AIM OF THE EXERCISE: Take each line from the entries that holds "will" and copy it out.

EXERCISE MATERIALS:

————————

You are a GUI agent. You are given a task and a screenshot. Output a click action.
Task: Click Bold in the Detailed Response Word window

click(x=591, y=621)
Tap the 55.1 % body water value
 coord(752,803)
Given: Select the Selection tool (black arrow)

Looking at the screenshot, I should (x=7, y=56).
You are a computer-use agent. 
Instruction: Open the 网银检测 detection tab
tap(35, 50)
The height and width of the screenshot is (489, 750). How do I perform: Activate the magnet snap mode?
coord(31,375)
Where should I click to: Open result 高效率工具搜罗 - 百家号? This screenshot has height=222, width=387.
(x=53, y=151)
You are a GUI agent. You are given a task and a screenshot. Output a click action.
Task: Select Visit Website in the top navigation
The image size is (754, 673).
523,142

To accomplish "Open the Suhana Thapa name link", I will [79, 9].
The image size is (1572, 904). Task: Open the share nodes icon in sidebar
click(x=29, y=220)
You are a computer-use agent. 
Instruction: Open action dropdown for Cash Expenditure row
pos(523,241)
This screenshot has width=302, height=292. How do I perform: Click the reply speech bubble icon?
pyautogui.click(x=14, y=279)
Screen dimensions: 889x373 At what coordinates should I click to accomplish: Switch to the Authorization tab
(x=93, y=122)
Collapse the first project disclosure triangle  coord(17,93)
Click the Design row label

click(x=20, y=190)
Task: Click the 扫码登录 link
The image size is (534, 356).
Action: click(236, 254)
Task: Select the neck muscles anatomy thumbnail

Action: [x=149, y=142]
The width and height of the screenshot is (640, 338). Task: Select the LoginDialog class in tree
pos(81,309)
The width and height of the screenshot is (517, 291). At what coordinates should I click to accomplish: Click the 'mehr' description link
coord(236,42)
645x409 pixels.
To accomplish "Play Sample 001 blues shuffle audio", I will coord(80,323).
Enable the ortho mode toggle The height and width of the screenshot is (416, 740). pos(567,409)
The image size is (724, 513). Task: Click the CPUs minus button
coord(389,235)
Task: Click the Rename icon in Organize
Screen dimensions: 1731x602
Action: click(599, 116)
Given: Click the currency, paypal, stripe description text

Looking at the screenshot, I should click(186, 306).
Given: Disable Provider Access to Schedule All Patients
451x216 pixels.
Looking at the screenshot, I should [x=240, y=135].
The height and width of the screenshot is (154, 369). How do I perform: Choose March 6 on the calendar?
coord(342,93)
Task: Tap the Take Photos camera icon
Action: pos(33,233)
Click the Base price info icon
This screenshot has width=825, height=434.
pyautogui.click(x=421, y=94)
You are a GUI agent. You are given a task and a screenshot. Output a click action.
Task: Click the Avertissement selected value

————————

RESULT OF THIS EXERCISE:
To accomplish "Open the Suhana Thapa name link", I will [79, 9].
To accomplish "Play Sample 001 blues shuffle audio", I will coord(80,323).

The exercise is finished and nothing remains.